He yawned, then grimaced. The way the Democrats had fawned on the Southern Confederacy grated on him, too. And so he'd started speechifying, all across the country, doing what he could to make people see that, even if the war was lost, the struggle continued. "I always was good on the stump," he muttered. "I even did some good, I daresay."

Some good. The United States had eventually emancipated the thousands of slaves still living within their borders. The Confederate States held their millions in bondage to this day. And a lot of Republicans, nowadays, sounded more and more like Democrats in their efforts to put the party's sorry past behind them and get themselves elected. A lot of Republicans, these days, didn't want the albatross of Lincoln around their necks.

He yawned again, twisted one more time, and fell asleep, only to be rudely awakened half an hour later when the train hissed and screeched to a stop at some tiny prairie town. He was used to that, too, even if he couldn't do anything about it. Before long, he was asleep once more.

He woke again, some time in the middle of the night. This time, he swung down out of his berth. Once a man got past his Biblical threescore-and-ten, his flesh reminded him of its imperfections more often than it had in his younger days.
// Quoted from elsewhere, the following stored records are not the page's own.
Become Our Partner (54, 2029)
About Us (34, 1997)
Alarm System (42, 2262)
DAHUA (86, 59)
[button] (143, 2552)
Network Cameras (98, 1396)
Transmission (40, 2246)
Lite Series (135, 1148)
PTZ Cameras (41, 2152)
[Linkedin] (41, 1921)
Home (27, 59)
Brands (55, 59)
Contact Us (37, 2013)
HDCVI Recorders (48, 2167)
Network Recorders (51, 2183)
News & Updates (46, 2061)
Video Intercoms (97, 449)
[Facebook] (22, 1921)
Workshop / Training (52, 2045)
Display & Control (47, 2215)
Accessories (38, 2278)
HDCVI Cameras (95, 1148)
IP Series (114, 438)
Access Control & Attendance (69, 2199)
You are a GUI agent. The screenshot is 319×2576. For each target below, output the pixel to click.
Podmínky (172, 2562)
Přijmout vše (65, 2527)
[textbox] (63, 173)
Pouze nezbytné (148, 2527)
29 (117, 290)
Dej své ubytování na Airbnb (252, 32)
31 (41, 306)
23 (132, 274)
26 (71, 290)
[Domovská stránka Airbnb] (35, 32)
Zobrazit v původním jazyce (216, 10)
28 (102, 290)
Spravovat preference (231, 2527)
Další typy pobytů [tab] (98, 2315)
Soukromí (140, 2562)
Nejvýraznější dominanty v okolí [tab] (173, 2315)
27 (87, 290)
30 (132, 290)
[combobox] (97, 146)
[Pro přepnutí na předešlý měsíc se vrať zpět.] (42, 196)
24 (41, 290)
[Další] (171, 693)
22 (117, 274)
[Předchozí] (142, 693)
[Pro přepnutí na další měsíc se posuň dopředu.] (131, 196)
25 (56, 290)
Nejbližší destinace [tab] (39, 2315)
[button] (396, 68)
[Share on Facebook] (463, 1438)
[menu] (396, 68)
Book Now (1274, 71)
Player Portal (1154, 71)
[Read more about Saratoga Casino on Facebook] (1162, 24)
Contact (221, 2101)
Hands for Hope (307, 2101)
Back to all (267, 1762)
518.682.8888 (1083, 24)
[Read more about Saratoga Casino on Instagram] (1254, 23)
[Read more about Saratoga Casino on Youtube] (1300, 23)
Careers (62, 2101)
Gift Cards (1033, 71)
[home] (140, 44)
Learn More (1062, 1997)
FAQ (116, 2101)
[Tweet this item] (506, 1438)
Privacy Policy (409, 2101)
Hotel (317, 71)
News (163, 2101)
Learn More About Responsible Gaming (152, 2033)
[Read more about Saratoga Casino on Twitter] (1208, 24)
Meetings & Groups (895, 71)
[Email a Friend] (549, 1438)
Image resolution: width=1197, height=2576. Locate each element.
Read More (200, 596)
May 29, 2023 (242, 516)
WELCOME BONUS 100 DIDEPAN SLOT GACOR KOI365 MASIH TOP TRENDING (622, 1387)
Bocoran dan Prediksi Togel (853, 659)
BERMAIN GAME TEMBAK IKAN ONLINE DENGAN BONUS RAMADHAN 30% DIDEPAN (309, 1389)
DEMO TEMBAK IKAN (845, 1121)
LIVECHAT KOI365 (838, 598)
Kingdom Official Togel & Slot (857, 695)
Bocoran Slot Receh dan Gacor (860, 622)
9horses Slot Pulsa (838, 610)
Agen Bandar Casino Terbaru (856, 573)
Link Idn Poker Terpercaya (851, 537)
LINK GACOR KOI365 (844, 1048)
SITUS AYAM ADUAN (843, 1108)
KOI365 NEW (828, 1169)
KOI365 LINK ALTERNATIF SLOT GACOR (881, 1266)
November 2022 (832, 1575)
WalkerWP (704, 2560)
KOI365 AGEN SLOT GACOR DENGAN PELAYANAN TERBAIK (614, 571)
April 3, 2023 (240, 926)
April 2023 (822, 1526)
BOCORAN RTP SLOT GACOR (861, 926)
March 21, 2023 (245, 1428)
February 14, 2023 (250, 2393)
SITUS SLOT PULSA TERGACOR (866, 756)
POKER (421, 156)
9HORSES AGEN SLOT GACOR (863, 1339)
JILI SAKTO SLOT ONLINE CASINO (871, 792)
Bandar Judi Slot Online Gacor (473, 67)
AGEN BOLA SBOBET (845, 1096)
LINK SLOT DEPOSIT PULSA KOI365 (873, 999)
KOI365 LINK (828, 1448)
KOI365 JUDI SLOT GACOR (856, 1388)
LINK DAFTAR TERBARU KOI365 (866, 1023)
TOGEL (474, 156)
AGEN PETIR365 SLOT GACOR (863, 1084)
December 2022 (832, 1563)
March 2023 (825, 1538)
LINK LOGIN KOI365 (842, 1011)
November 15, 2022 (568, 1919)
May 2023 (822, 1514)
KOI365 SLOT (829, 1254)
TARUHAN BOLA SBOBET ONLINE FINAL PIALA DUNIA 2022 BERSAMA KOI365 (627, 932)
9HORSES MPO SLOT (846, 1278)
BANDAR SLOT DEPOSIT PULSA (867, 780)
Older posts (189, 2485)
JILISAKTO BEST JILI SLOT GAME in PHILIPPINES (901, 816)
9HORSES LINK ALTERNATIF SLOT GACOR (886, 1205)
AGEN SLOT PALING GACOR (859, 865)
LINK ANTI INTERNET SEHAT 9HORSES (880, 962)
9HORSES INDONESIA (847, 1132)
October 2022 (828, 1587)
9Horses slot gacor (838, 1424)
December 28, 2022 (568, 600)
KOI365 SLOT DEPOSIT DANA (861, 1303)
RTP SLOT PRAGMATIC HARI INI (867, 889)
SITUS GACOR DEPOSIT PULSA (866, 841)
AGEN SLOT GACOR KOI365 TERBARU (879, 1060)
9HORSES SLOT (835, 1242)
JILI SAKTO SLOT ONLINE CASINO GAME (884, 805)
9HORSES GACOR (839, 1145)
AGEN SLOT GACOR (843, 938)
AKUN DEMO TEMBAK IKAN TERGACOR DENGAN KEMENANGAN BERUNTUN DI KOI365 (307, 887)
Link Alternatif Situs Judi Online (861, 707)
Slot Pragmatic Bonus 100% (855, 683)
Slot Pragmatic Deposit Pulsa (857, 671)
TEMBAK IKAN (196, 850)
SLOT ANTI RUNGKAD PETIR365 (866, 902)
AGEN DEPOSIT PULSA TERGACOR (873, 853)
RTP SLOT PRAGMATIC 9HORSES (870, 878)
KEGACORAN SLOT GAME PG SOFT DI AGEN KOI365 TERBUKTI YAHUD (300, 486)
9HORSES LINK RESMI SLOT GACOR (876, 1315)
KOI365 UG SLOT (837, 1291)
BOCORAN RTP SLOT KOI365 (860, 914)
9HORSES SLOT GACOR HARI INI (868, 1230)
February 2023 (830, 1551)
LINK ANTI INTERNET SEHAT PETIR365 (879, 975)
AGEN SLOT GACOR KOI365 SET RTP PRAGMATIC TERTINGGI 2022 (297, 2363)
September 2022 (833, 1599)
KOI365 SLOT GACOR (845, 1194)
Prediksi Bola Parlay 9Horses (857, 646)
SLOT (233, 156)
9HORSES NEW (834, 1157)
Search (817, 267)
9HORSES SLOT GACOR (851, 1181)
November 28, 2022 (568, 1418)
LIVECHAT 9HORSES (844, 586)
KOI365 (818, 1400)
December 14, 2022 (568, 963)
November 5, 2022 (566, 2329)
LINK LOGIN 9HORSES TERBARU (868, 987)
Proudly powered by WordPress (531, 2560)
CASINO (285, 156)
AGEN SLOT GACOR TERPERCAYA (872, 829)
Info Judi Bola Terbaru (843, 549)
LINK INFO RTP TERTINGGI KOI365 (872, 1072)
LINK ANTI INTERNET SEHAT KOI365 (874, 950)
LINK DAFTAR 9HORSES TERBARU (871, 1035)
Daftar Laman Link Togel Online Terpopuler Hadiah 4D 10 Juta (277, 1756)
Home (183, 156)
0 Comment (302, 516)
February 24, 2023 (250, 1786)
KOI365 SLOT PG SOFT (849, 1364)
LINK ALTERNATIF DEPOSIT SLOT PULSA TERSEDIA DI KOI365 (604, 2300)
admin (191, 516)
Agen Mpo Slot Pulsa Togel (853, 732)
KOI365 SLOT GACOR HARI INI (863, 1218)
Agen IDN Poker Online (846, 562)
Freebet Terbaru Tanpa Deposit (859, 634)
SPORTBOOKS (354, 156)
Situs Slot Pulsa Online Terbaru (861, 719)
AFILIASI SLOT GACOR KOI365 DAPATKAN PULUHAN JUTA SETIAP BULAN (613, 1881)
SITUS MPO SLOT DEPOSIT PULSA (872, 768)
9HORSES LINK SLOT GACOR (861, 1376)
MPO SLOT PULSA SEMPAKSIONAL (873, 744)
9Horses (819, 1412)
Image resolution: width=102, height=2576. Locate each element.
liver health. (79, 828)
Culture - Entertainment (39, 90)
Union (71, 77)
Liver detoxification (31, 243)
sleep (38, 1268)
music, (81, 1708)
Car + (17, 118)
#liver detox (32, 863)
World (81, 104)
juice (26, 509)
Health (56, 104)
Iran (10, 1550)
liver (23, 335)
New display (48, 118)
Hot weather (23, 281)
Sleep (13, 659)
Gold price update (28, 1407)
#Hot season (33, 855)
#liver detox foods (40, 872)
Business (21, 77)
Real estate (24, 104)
Sliding the curtain aside, he walked down the aisle of the sleeper car, past the snores and grunts coming from behind other curtains, to the washroom at the far end of the car. He used the necessary, then pumped the handle of the tin sink to get himself a glass of water. He drank it down, wiped his chin on the sleeve of his nightshirt, and set the glass by the sink for the next man who would want it.

Up the aisle he came. Someone was getting down from an upper berth, and almost stepped on his toes. "Careful, friend," Lincoln said quietly. The man's face went through two separate stages of surprise: first that he hadn't seen anyone nearby, and then at whose feet he'd almost abused.